● **Your objective**:
The records below are to be transcribed exactly from their first line to the line that has "This screenshot has height=530, width=720.", inclusive, with every picture omitted.

● **Data records**:
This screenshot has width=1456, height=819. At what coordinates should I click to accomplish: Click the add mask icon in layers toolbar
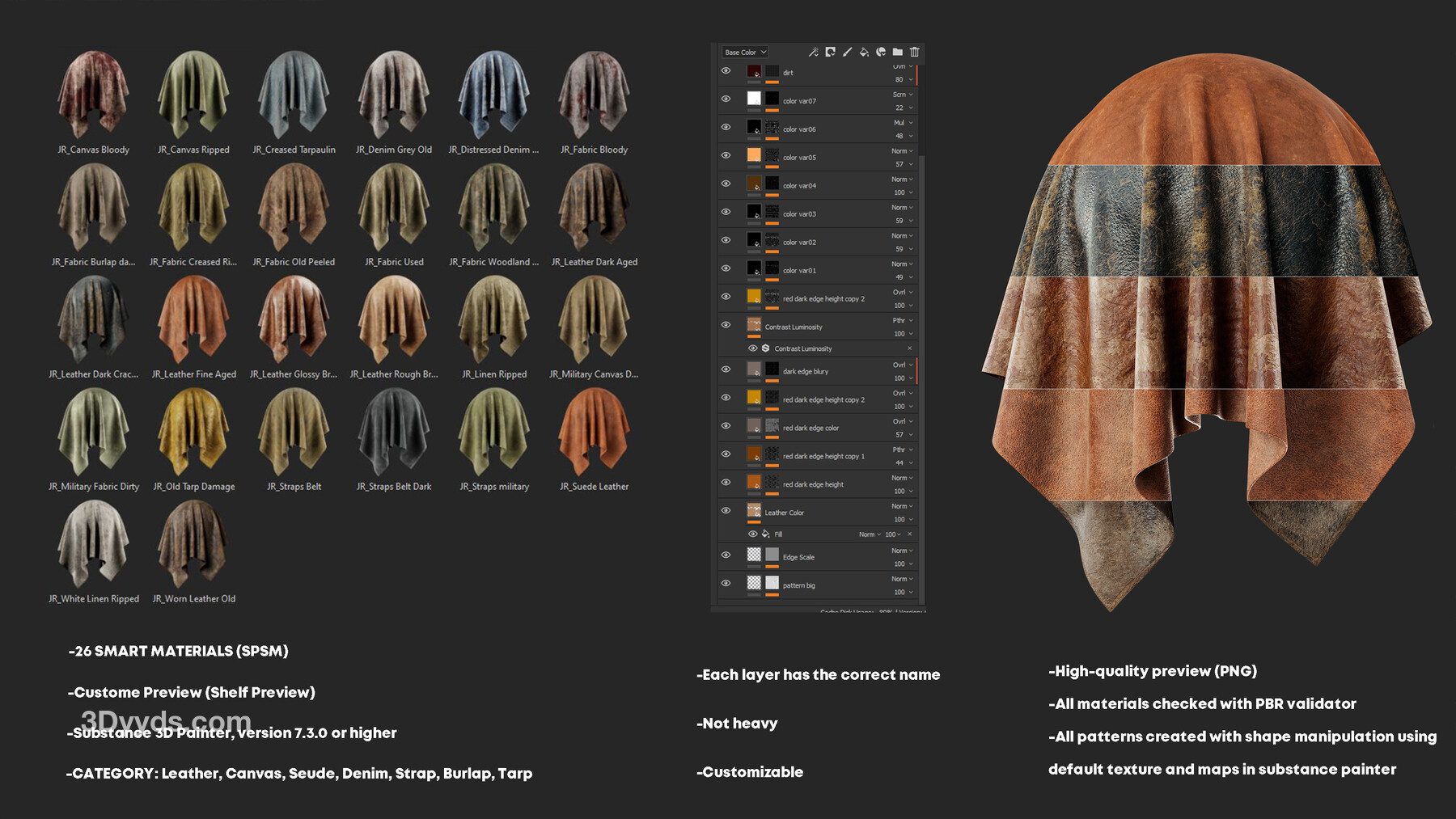pyautogui.click(x=830, y=52)
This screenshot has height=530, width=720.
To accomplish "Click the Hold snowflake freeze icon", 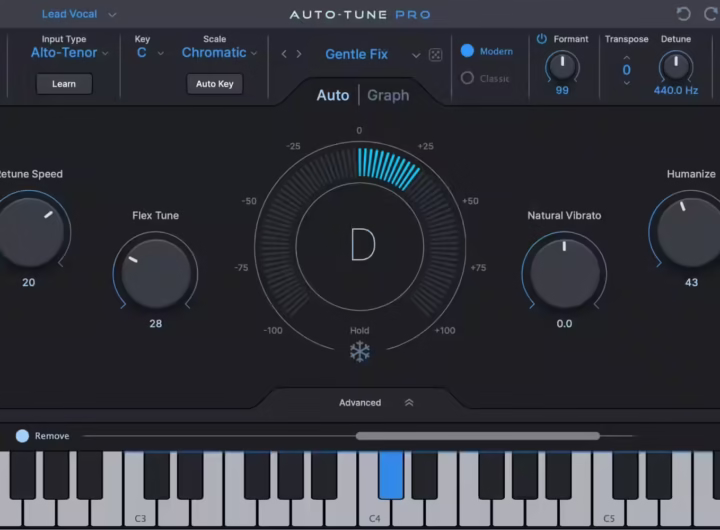I will tap(359, 351).
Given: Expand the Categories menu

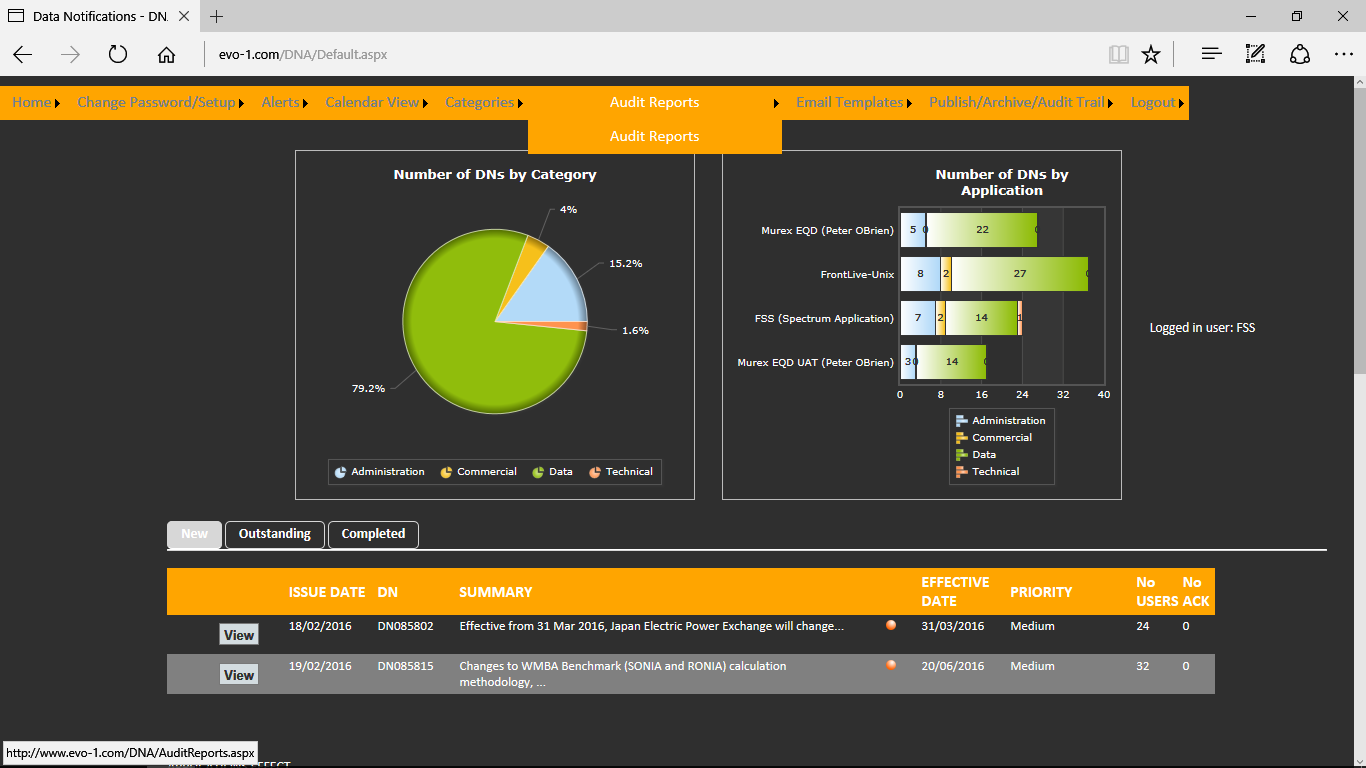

● **Written answer**:
This screenshot has width=1456, height=819. At what coordinates should I click to accomplish: Click the add mask icon in layers toolbar
pyautogui.click(x=830, y=52)
This screenshot has height=530, width=720.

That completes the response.